Près des côtes d’Ecosse, par exemple, dans l’ile Staffa, se dresse un prodigieux temple cyclopéen ; long d’une centaine de mètres au moins, il possède des colonnes parfaitement symétriques, atteignant 17 mètres de hauteur, qui semblent soutenir une voûte gigantesque. Aucun peuple de géants n’a mis la main à cette œuvre colossale ; c’est la Nature, voici quelques millions d’années, qui a entr’ouvert les entrailles de la terre, pour laisser s’écouler du basalte incandescent. En se refroidissant, cette masse de lave s’est divisée intérieurement en colonnes prismatiques, que l’action de l’air et de l’eau a ensuite mises au jour (image 1).
Nous admirons la Tour Eiffel, qui s’est élevée au-dessus de Paris avec une rapidité tenant du miracle. Mais la Nature a fait des choses plus extraordinaires. A la Martinique, dans les îles de l’Amérique centrale, en 1902, un terrible volcan a d’abord lancé une nuée ardente, un épais nuage de cendres brûlantes, qui en un instant a détruit la ville de St-Pierre. Dans les mois qui suivirent la catastrophe, du cratère même du volcan s’éleva une tour formidable, incandescente, de plus de 100 m. de haut ; elle était faite de lave solidifiée, et la pression de la lave fluide la poussait par sa base, l’élevait de plus en plus haut, comme un pic menaçant les nuages (im. 2). Puis elle disparut sans laisser de traces, tel un fantôme.

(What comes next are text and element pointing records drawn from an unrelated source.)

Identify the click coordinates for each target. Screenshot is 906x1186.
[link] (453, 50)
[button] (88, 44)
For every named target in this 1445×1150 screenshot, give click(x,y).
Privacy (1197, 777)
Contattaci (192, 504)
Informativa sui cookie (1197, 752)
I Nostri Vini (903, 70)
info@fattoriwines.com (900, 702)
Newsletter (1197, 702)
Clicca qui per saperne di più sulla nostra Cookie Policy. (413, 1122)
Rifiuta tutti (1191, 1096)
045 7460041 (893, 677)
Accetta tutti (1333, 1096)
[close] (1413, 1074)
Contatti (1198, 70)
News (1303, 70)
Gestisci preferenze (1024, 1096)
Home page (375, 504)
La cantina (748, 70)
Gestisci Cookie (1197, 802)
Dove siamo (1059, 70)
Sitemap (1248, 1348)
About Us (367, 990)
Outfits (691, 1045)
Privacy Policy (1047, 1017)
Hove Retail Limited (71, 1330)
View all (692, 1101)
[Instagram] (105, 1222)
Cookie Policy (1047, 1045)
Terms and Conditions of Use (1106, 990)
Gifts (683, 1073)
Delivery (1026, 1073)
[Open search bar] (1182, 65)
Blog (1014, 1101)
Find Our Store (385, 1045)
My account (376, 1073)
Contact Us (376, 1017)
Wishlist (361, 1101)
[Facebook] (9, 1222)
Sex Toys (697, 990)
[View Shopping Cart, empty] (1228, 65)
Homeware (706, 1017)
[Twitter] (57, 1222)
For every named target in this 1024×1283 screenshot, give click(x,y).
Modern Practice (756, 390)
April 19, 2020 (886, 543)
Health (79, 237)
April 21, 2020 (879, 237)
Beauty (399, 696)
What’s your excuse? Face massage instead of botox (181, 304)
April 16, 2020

Nous bâtissons de bas en haut, en accumulant les étages les uns sur les autres, jusqu’à construire des gratte-ciel vertigineux. La Nature procéda autrement dans l’Arizona. Elle prit un bloc immense de roches bariolées et, avec le simple outil qu’est un cours d’eau, elle creusa, du haut en bas, une cité fantastique. Le fleuve y coule maintenant à presque 2000 m. de profondeur. C’est le Grand Canion du Colorado (im. 3).
Dans la Nouvelle-Zélande, la vieille magicienne a fait jaillir du sol une source d’eau bouillante, qui déposait une sorte de tuf cristallin ; elle érigea ainsi la plus prodigieuse terrasse qu’un oeil humain puisse voir (im. 4). Puis, par un nouveau caprice, ce monument qu’elle avait peut-être mis un millier d’années à construire, la grande Créatrice, récemment, par une simple secousse volcanique, l’a d’un coup anéanti.
Mais quand tous nos ponts seront écroulés, le magnifique Pont naturel de l’Utah, dans l’Amérique du Nord, restera ferme sur ses assises. La grande Architecte l’a découpé dans la pure roche, qu’elle faisait ronger par une rivière jusqu’à entailler une voûte de 100 m. de hauteur (im. s).
On a prodigué des fortunes pour bâtir des salles somptueuses, avec des lustres qui animent de leurs feux l’éclat des ornements et des glaces. La grande artiste qu’est la Nature utilise de simples gouttes d’eau. Elle creuse avec elles, dans les roches calcaires, des salles aux coupoles formidables.
Puis, goutte à goutte, elle fait tomber du toit de l’eau chargée de chaux, pendant des milliers d’années. Et c’est ainsi que se forment, au plafond, ces étonnants candélabres que sont les stalactites, tandis que du sol s’élèvent peu à peu les stalagmites, qui font de si étranges colonnes (im. 6).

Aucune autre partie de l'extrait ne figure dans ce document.